PROMPT
Everything from the line that holds "You are a GUI" through the end of the listing below must be retyped word for word, without any pictures.
========================================
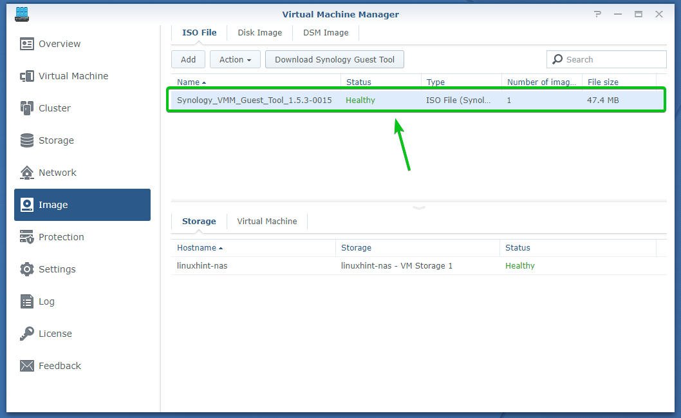This screenshot has width=681, height=418.
Task: Open Feedback envelope icon
Action: 27,366
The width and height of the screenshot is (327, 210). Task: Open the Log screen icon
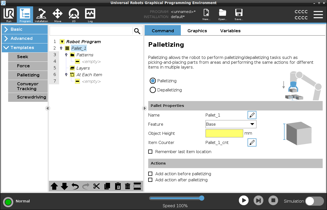pyautogui.click(x=90, y=15)
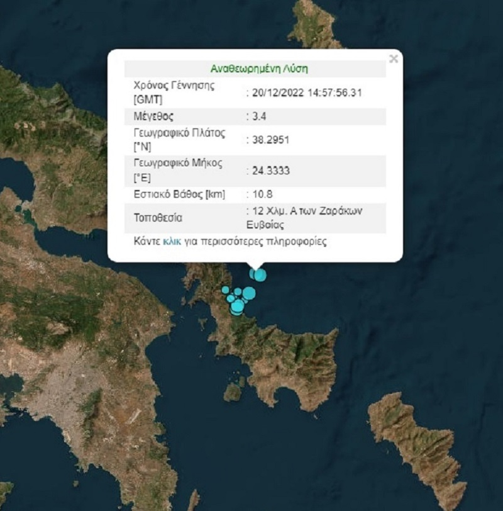Select the westernmost small marker on Evia
The height and width of the screenshot is (511, 503).
(225, 289)
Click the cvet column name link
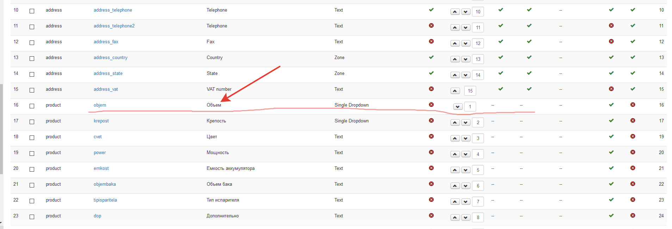The width and height of the screenshot is (672, 229). point(98,137)
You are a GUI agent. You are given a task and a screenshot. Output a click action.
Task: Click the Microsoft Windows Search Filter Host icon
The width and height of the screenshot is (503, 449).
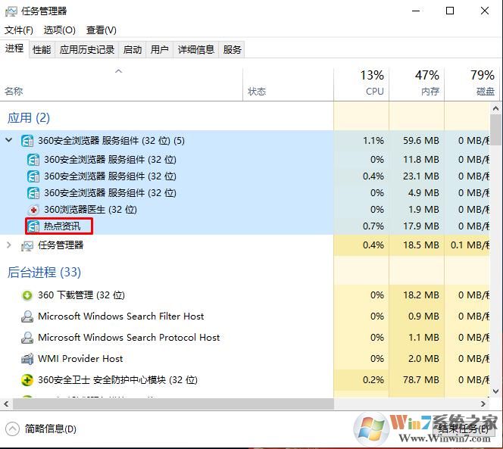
========================================
OUTPUT
You are a GUI agent. You are given a task and a screenshot. Output a click action.
Task: Click the Microsoft Windows Search Filter Host icon
The width and height of the screenshot is (503, 449).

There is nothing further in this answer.